Stack overflow in task extraction

jmorrill · January 10, 2020, 9:18pm

In keeping my fork updated, the latest from master is giving me a stack overflow in the autotvm.task.extract_from_program

I believe it came from this checkin but not 100%:

I’m more than happy to debug and give more info, I just need to a hint of where to start putting the breakpoints

execution path.

[13:07:43] C:\Jenkins\workspace\mxnet-tag\mxnet\src\nnvm\legacy_json_util.cc:209: Loading symbol saved by previous version v1.0.0. Attempting to upgrade...
[13:07:43] C:\Jenkins\workspace\mxnet-tag\mxnet\src\nnvm\legacy_json_util.cc:217: Symbol successfully upgraded!
extract_from_program
Exception in thread Thread-1:
Traceback (most recent call last):
  File "C:\Users\jeremiah.morrill\AppData\Local\Programs\Python\Python37\lib\threading.py", line 926, in _bootstrap_inner
    self.run()
  File "C:\Users\jeremiah.morrill\AppData\Local\Programs\Python\Python37\lib\threading.py", line 870, in run
    self._target(*self._args, **self._kwargs)
  File "C:\src\mediatubes\ml\tensortubes\src\third_party\tvm\.site-packages\python\tvm\autotvm\task\relay_integration.py", line 54, in _lower
    compiler.lower(mod, target=target)
  File "C:\src\mediatubes\ml\tensortubes\src\third_party\tvm\.site-packages\python\tvm\relay\backend\vm.py", line 455, in lower
    self._lower(mod, target, target_host)
  File "C:\src\mediatubes\ml\tensortubes\src\third_party\tvm\.site-packages\python\tvm\_ffi\_ctypes\function.py", line 206, in __call__
    ctypes.byref(ret_val), ctypes.byref(ret_tcode)) != 0:
OSError: exception: stack overflow

haichen · January 10, 2020, 11:36pm

@jmorrill Thanks for reporting the error. Would you mind share your script to reproduce the error?

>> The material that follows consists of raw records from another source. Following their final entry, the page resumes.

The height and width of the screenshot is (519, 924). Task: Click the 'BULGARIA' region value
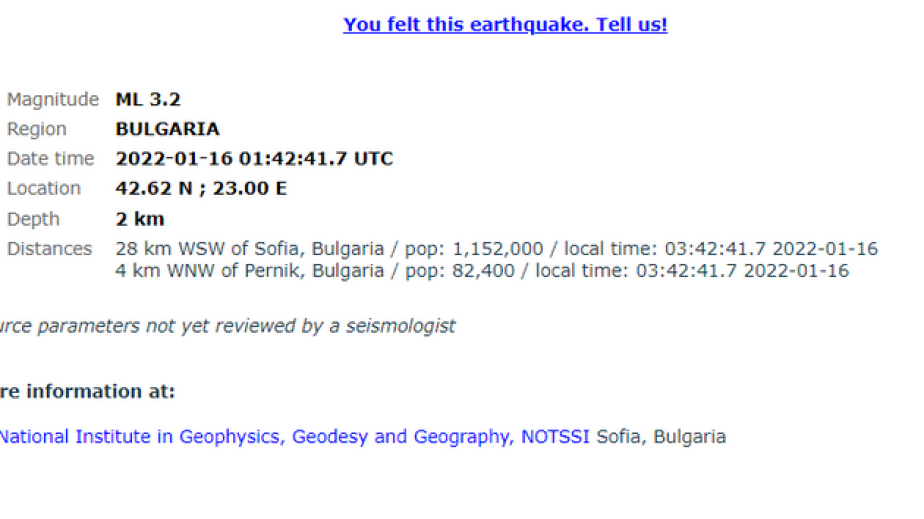tap(167, 129)
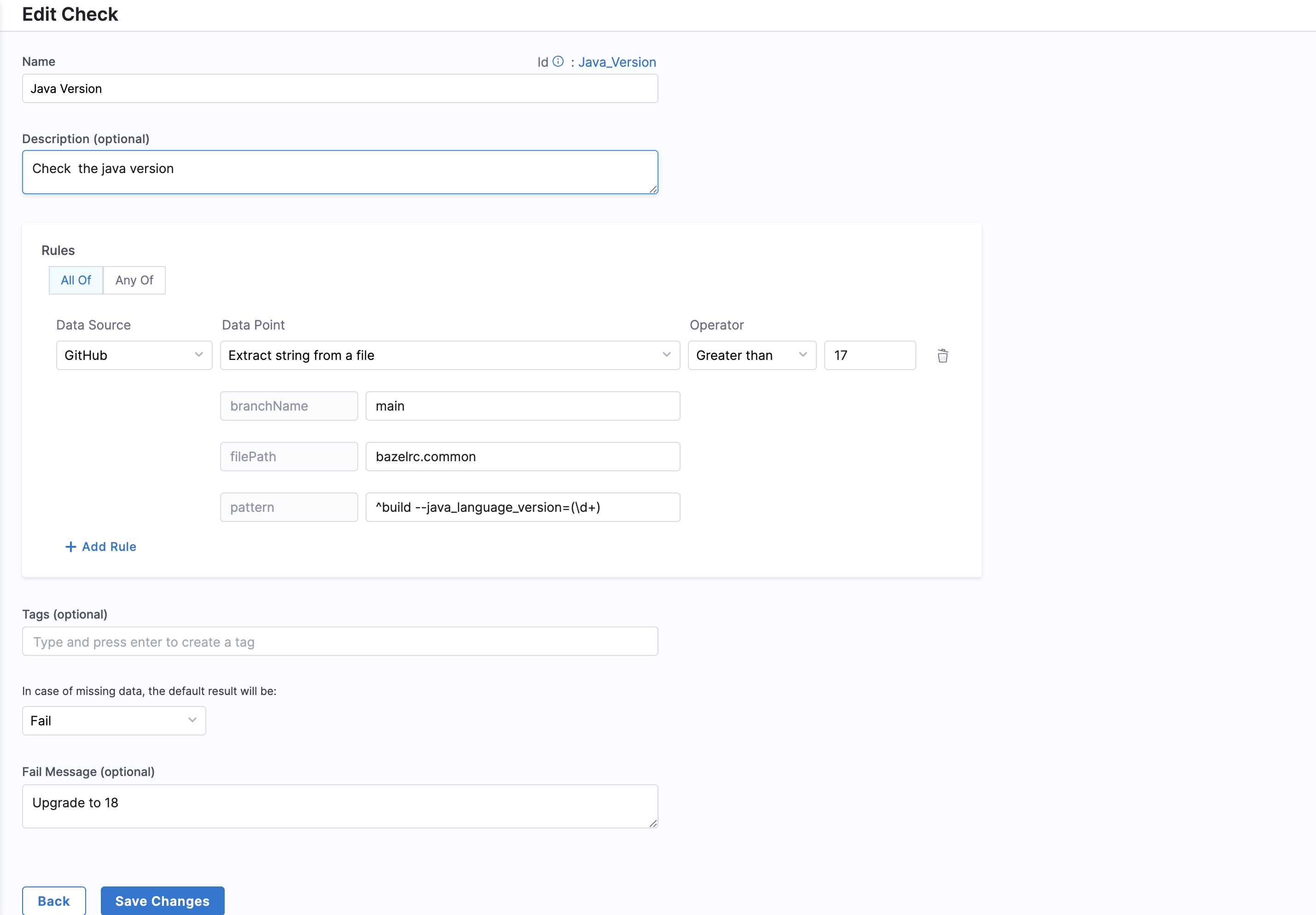1316x915 pixels.
Task: Click the trash icon to delete the rule
Action: point(942,356)
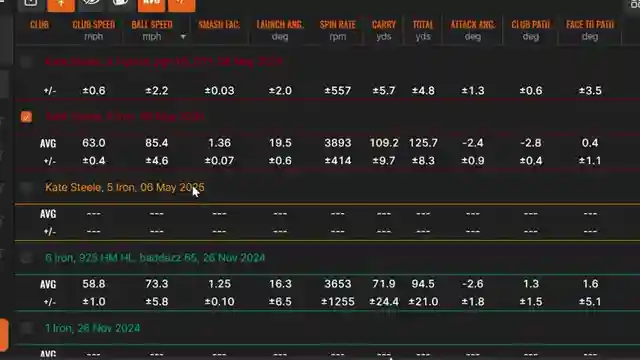Click the Smash Factor column header
Screen dimensions: 640x360
click(x=219, y=25)
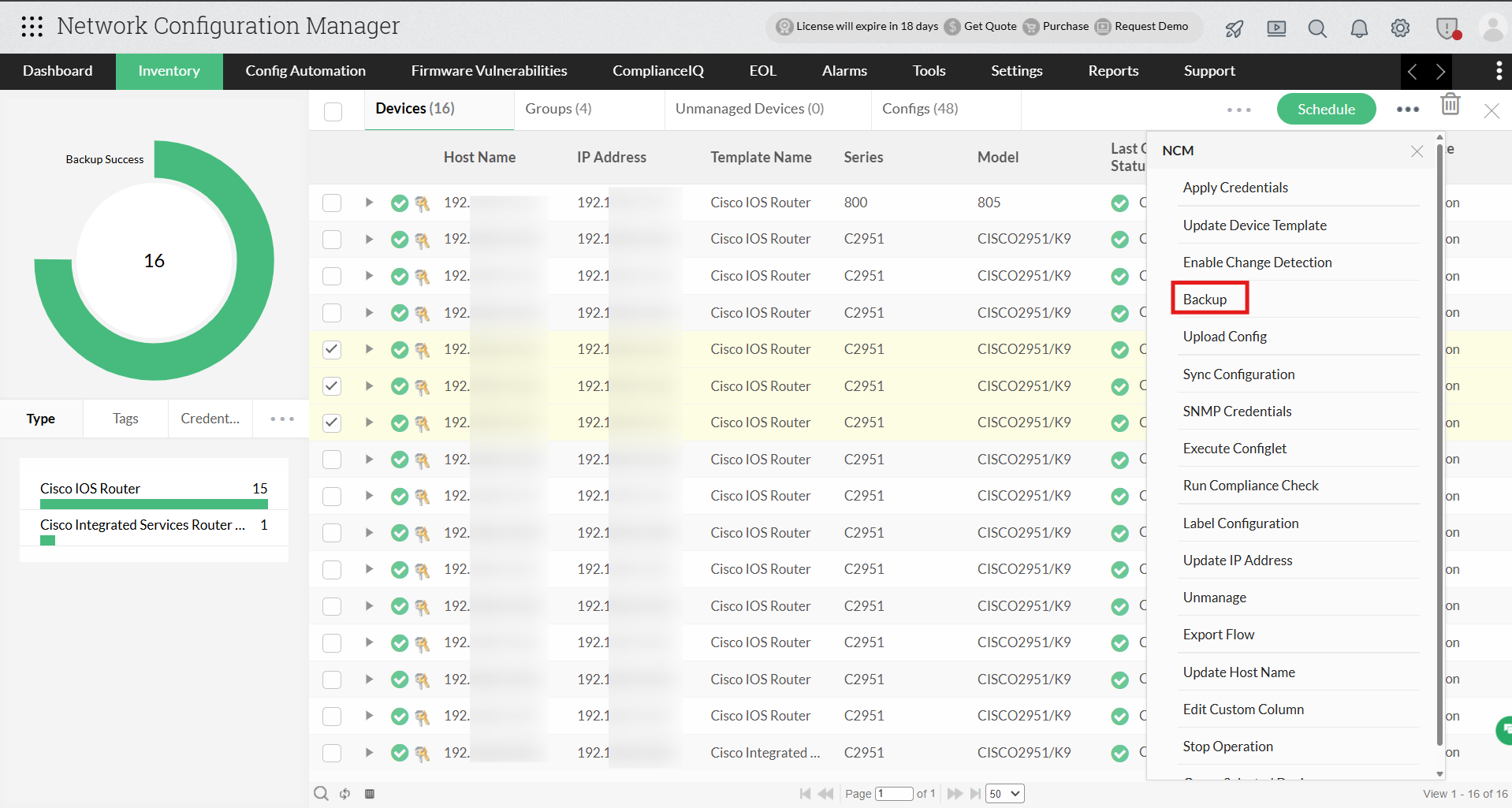Click the security alert shield icon

tap(1447, 28)
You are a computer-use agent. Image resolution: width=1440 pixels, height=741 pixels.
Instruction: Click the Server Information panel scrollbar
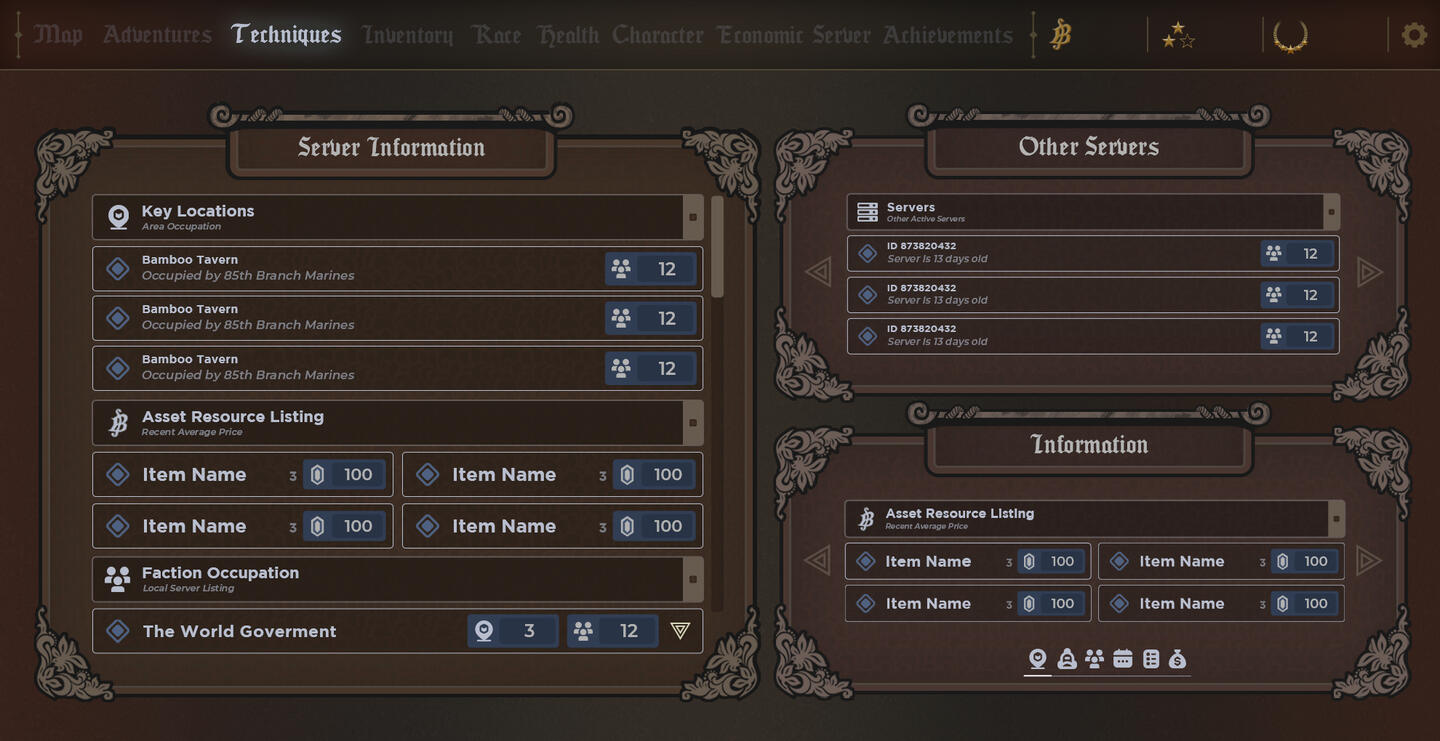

jmorrill · January 11, 2020, 12:08am

I changed to a different model and I do not get the stackoverflow exception, which worked with a prior commit.

The model that stack overflows is here (mxnet). My get_network below should work with this model. Hopefully you can reproduce.

The script is the basic one from here with these parameters/changes:

def get_network(name, batch_size):
    input_shape = (batch_size, 3, 112, 112)
    output_shape = (batch_size, 1000)
    prefix,epoch = "../../arcface/model", 0
    sym, arg_params, aux_params = mx.model.load_checkpoint(prefix, epoch)
    dtype='float32'
    mod, params = relay.frontend.from_mxnet(sym, shape={'data': input_shape}, dtype=dtype, arg_params=arg_params, aux_params=aux_params)

    return mod, params, input_shape, output_shape

tuning_option = {
        'log_filename': log_file,
        'tuner': 'xgb',
        'n_trial': 8000,
        'early_stopping': 600,
        'measure_option': autotvm.measure_option(
            builder=autotvm.LocalBuilder(n_parallel=18, timeout=25, build_func=cc.create_shared),
            #runner=autotvm.LocalRunner(number=5, repeat=2, timeout=5, min_repeat_ms=100),
            runner=autotvm.RPCRunner(
                '1080ti',  # change the device key to your key
                '10.1.30.5', 9190,
                n_parallel=1,
                number=20, repeat=3, timeout=4, min_repeat_ms=150)
        ),
    }

haichen · January 13, 2020, 7:12pm

@jmorrill I didn’t get the stack overflow error. I tried both llvm and cuda target, but neither got the error. Probably it’s because I’m using linux environment. I don’t have a windows working environment. Would you mind debug into this a little bit and check which pass runs into stack overflow?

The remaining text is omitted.